Always watch their exchange rate, online baking systems normally throw up terrible exchange rates,always compare with other banks, xe and transfermate just to shop around


----------



## Time (5 Jan 2012)

UB have no idea when the service will be available. They would cut off their own nose to spite their face.

It is no wonder that 3rd party providers are running rings around them.


----------



## ccraig (5 Jan 2012)

Ulsters exchange rates will not be competitive, maybe ok for sending Mickey mouse amounts but not an option otherwise


----------



## Eithneangela (6 Jan 2012)

I'm told by local UB that the International transfer facility will be operational for online customers from 15th Jan. It is much simpler to do one in the branch now - that long-winded form no longer required - it's already an online transaction in the bank. Agree that currency conversion rates should be monitored and the best bank used for sizeable transfers.


----------



## teachai (16 Jan 2012)

Well, its not operational yet, and it would be a damn site cheaper than paying the €16 bank charge


----------



## ClubMan (16 Jan 2012)

What €16 bank charge? There are plenty of transaction fee banking offers out there if you are habitually paying bank charges where you are right now.


----------



## Time (16 Jan 2012)

I pay €15 with transfermate purely because UB will not allowed transfers outside of Ireland.


----------



## ClubMan (16 Jan 2012)

Switch to another bank that does?


----------



## Time (16 Jan 2012)

Look at my location.


----------



## ClubMan (16 Jan 2012)

If you have one _Irish _bank a/c what's stopping you getting another regardless of location?


----------



## Time (16 Jan 2012)

LOL!

Have you ever tried opening an account these days? Not even a personal letter from the Pope would work.
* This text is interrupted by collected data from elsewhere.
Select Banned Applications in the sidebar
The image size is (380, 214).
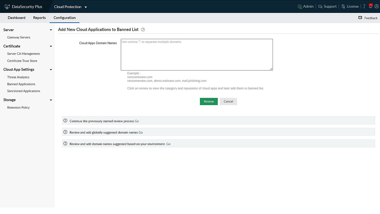point(21,84)
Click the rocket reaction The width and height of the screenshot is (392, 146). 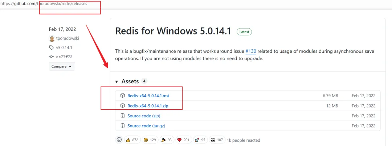tap(200, 140)
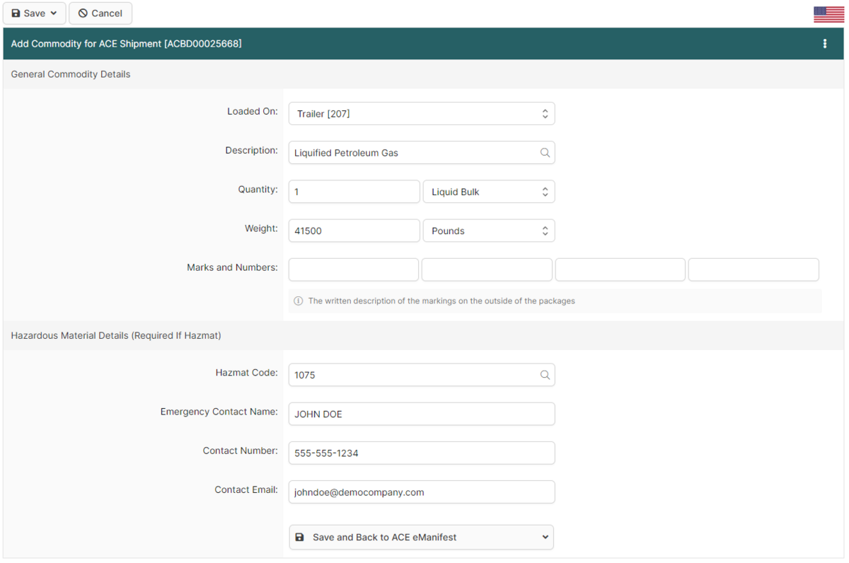Click the save disk icon on the Save button
Viewport: 849px width, 563px height.
16,13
It don't matter now as I am merely transferring my money to a local account here.


----------



## x4winnie (16 Jan 2012)

I have a sterling current account with Ulster bank in Newry, but am finding it very difficult to open a deposit account with them. Last week I rang them to ask  about their 'Loyalty Saver'  filled in the application form and sent off with sterling draft. But this morning it arrived back to me. When I rang for an explanation I was told that this account is no longer available to South of Ireland customers. Seems odd, only one on offer to me is a fixed 6 month deposit at 1%. Anyone throw any light on this. I thought banks wanted money at the moment...


----------



## teachai (21 Jan 2012)

thers a €16 charge if you go into the branch and get them to transfer money to another jurisdiction.  I have a €5 bill for my new company credit card (set up charge), so if I go this route it costs 3 times the amount of the bill.  Maybe they'll go live soon but they still haven't done so


----------



## teachai (19 Feb 2012)

just noticed international payment facility has now gone live on ulster bank.  You do of course need your card reader and to make sure you change to standard payment rather than the default immediate payment to avoid the charge


----------



## Time (20 Feb 2012)

Good to know it is now live at last.


----------